Jamais plus d'animaux exploités dans les cirques et pour remorquer les voitures: le Brésil veut interdire la cruauté
La Chambre des députés du Brésil approuve la loi qui établit l'interdiction nationale des animaux qui tient des voitures et des spectacles de cirque cruels, avec des pénalités jusqu'à 5 ans et des amendes pour mauvais traitement
La Chambre des députés au Brésil a approuvé un projet de loi en commission qui interdit l'utilisation des animaux pour remorquer les voitures sur tout le territoire national. La législation vise à remplacer les lois des États existantes par une discipline nationale, plus claire et plus rigoureuse, étendant également l'interdiction aux émissions de cirque et à toutes les performances animales, y compris celles réparties en ligne.

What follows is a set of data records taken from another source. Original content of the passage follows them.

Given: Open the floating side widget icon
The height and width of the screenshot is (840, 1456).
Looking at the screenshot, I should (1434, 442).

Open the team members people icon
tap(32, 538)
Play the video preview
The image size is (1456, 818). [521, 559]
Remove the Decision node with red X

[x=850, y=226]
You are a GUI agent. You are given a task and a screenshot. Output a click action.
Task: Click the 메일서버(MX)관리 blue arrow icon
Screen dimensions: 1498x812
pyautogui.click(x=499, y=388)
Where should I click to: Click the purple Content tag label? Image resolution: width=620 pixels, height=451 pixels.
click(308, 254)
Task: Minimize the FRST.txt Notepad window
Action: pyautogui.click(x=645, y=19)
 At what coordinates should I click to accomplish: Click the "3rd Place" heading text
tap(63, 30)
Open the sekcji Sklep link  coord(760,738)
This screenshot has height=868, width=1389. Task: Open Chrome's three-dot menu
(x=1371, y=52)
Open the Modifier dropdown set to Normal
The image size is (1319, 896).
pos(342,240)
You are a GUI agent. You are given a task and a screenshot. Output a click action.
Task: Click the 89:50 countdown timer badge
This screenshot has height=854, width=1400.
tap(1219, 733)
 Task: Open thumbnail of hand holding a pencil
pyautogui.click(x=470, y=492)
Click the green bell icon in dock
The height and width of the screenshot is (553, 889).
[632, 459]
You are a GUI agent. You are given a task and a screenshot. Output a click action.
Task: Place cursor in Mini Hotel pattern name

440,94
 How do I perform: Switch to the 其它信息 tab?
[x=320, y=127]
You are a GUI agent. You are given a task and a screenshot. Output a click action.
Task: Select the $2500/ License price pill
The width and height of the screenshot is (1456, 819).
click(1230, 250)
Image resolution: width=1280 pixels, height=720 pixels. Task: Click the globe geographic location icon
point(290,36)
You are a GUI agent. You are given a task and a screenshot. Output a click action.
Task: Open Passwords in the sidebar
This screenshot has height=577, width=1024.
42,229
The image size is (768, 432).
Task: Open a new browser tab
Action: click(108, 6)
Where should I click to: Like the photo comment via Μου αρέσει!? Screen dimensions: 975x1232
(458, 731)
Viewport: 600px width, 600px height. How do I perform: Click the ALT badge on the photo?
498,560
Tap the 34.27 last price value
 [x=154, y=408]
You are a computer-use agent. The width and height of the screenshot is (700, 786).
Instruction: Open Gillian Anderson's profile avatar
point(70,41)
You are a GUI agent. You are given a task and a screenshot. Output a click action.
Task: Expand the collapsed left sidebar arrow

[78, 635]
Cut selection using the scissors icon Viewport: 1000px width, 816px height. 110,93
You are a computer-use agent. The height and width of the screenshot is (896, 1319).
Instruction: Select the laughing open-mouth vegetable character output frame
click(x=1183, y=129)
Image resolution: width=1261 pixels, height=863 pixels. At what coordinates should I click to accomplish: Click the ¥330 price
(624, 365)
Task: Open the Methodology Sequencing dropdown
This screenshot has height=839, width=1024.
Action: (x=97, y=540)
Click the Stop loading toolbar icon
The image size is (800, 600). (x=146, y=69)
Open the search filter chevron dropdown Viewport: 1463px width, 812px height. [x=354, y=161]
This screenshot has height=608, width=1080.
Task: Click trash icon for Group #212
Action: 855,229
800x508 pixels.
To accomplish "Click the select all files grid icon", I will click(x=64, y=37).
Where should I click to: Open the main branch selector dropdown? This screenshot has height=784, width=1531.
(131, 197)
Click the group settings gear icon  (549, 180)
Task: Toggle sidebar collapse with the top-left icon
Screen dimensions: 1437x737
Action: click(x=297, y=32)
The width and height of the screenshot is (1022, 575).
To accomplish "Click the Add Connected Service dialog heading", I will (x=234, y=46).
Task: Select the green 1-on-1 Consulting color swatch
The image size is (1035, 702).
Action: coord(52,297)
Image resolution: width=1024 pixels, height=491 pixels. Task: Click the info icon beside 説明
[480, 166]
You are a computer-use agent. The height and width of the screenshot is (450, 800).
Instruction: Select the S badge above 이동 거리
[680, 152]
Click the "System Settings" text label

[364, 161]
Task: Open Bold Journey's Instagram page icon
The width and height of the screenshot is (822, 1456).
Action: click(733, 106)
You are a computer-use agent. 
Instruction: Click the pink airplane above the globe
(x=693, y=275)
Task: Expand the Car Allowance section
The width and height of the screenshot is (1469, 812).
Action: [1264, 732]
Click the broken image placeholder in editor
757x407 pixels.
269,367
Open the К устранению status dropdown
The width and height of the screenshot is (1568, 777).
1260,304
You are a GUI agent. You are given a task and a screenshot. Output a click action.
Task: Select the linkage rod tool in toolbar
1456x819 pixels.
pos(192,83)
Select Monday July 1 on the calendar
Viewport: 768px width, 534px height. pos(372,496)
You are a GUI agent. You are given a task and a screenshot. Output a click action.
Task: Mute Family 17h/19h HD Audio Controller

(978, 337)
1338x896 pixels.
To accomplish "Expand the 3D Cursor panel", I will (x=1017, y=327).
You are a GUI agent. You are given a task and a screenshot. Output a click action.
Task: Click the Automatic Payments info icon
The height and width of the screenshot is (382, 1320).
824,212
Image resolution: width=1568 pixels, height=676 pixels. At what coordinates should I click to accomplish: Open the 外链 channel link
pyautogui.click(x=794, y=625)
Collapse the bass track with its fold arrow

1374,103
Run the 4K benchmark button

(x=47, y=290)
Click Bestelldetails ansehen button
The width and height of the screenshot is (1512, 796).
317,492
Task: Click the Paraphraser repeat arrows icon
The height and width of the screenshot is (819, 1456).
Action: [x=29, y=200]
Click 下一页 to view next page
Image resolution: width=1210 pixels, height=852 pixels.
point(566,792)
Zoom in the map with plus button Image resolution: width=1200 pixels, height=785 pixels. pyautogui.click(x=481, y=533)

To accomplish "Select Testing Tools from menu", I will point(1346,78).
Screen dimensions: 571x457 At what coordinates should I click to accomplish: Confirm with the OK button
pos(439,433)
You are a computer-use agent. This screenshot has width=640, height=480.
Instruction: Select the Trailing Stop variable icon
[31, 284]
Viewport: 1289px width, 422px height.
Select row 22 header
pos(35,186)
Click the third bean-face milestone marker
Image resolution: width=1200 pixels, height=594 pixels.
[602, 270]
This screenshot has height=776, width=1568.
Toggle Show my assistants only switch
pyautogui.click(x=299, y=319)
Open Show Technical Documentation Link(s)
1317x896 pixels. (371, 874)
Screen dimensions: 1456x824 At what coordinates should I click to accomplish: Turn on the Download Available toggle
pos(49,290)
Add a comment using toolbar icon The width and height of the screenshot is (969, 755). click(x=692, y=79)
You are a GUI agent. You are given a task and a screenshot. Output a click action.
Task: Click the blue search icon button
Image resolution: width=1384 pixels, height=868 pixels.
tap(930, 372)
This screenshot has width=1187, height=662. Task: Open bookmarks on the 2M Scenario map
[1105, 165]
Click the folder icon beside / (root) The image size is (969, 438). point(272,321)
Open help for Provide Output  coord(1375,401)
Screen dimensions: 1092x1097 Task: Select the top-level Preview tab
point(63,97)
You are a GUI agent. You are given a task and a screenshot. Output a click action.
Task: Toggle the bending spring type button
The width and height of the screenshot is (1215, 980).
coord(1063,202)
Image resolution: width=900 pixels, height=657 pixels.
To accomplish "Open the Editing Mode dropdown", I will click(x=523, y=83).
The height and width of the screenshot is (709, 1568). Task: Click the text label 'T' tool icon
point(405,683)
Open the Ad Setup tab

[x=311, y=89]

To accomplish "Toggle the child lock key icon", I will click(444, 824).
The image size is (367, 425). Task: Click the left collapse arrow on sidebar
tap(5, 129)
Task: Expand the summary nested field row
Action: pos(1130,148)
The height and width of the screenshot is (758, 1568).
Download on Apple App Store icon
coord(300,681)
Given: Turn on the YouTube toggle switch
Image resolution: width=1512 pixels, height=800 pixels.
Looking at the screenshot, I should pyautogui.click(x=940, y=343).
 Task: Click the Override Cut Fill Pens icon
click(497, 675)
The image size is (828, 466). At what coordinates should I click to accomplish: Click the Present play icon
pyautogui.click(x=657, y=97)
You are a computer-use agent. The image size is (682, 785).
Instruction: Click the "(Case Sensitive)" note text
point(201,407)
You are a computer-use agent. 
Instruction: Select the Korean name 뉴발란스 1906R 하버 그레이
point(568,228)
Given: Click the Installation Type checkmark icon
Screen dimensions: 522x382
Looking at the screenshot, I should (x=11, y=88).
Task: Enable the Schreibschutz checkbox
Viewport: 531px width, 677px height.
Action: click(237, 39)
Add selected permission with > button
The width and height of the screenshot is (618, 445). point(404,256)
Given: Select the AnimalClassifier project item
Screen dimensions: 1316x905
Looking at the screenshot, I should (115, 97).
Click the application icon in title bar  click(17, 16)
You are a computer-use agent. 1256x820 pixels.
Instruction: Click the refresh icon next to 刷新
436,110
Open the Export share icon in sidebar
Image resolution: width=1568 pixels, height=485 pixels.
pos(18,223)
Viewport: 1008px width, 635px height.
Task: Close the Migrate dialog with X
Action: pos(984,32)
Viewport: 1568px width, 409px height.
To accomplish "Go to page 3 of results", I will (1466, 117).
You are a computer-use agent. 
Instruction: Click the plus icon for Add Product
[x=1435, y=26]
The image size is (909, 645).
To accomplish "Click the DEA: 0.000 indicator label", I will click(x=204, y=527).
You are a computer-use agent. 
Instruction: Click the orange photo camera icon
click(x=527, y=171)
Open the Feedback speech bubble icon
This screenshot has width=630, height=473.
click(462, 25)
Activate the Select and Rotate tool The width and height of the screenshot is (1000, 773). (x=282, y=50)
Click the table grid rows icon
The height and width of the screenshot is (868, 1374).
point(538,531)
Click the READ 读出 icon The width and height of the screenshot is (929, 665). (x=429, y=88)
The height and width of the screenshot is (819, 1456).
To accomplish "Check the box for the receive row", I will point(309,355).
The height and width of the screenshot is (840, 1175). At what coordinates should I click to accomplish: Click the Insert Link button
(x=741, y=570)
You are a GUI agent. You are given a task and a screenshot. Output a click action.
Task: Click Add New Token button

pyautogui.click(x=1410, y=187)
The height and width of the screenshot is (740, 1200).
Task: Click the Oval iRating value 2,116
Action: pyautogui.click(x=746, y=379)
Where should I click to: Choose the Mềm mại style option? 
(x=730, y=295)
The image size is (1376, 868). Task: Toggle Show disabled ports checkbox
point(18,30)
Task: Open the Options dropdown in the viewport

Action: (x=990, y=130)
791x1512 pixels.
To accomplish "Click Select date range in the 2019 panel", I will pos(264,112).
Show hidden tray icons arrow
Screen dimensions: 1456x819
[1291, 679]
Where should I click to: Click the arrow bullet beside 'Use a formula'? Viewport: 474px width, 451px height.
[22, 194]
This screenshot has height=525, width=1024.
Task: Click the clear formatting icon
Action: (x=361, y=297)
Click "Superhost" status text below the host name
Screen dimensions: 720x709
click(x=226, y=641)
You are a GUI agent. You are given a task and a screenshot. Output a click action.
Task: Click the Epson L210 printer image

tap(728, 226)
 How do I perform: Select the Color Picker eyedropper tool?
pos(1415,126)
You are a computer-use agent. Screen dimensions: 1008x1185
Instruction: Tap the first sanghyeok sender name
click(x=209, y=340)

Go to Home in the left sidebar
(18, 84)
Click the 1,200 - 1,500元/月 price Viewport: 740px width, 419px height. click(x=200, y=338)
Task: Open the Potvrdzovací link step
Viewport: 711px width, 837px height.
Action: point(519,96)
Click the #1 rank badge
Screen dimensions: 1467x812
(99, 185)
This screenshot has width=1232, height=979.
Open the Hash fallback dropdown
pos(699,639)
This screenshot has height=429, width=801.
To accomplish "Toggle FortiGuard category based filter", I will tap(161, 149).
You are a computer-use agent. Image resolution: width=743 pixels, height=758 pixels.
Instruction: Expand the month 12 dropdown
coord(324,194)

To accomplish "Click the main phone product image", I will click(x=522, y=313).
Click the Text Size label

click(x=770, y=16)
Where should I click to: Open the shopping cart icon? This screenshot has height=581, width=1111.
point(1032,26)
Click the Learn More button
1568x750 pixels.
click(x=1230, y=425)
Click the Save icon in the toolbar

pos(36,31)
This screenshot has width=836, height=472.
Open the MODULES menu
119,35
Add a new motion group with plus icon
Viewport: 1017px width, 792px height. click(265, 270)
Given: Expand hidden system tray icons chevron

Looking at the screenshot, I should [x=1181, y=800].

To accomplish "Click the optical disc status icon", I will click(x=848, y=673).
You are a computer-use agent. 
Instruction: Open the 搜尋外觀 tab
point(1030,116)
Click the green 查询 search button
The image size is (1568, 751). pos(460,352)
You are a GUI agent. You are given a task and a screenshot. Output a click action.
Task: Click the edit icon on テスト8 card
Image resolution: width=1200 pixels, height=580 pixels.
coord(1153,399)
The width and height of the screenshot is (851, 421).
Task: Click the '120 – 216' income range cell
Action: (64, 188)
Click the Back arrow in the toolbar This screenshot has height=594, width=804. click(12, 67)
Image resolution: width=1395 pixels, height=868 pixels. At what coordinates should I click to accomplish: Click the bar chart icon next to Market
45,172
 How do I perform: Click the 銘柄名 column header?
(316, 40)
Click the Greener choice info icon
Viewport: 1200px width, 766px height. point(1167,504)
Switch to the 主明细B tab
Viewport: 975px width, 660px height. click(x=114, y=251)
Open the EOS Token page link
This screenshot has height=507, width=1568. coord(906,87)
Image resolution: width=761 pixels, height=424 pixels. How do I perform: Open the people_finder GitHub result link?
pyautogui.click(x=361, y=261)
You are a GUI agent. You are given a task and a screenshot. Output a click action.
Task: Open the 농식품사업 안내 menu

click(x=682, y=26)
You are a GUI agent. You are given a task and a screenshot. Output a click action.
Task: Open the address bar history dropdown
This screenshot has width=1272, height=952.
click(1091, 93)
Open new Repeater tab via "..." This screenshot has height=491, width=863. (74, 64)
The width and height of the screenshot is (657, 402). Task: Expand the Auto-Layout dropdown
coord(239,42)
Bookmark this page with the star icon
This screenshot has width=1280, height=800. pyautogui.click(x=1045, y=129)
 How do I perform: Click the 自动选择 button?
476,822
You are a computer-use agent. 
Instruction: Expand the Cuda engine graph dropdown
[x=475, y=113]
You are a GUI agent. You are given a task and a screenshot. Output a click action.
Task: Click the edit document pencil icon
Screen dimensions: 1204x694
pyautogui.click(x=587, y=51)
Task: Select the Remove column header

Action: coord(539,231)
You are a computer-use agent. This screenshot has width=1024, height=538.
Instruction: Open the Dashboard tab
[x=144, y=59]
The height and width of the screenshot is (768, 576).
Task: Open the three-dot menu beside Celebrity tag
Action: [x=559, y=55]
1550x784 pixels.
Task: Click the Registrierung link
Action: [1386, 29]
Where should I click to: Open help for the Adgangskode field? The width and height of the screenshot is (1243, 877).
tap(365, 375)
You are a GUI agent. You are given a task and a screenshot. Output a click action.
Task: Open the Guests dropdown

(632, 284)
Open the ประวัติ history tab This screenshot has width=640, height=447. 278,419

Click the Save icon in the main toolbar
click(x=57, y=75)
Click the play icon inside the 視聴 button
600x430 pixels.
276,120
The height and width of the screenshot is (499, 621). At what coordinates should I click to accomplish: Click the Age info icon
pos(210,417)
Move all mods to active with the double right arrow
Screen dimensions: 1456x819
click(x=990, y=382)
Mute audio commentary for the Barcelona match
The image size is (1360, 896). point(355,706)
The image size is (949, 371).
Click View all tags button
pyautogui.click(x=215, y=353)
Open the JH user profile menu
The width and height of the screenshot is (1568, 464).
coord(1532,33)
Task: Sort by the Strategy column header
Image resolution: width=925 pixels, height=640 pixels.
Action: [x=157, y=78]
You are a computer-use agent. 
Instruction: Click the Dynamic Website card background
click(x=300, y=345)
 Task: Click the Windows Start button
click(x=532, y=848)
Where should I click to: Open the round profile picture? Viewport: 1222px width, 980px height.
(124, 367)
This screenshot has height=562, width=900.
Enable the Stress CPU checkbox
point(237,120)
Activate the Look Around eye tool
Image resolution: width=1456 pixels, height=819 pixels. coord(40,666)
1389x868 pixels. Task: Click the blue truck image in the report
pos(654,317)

Ceux qui violent la loi risqueront une peine de prison de 2 à 5 ans et une amende, avec un doublement de la sanction en cas de décès de l'animal. L'objectif principal est d'empêcher les mauvais traitements et de garantir la sécurité et le bien-être des animaux impliqués, sans pénaliser les activités légitimes et sûres.
Exceptions et réglementations spécifiques
Malgré l'interdiction, certaines activités resteront autorisées, toujours conformes aux meilleures pratiques de gestion des animaux. Ceux-ci comprennent: les activités sportives et récréatives avec des chevaux, telles que l'équitation, l'hippothérapie et les courses contrôlées, l'utilisation de chevaux par les forces publiques et l'agriculture familiale de subsistance, à condition que toutes les règles de bien-être animal soient respectées.
Le texte approuvé est un remplacement développé par la Commission de l'environnement, à partir du projet de loi 176/23, promu par les députés Matheus Laiola et Bruno Lima. L'orateur, le député Bruno Ganem, a précisé que les sanctions ne seront appliquées qu'en cas de mauvais traitements, préservant ainsi les activités légitimes et non nocives pour les animaux.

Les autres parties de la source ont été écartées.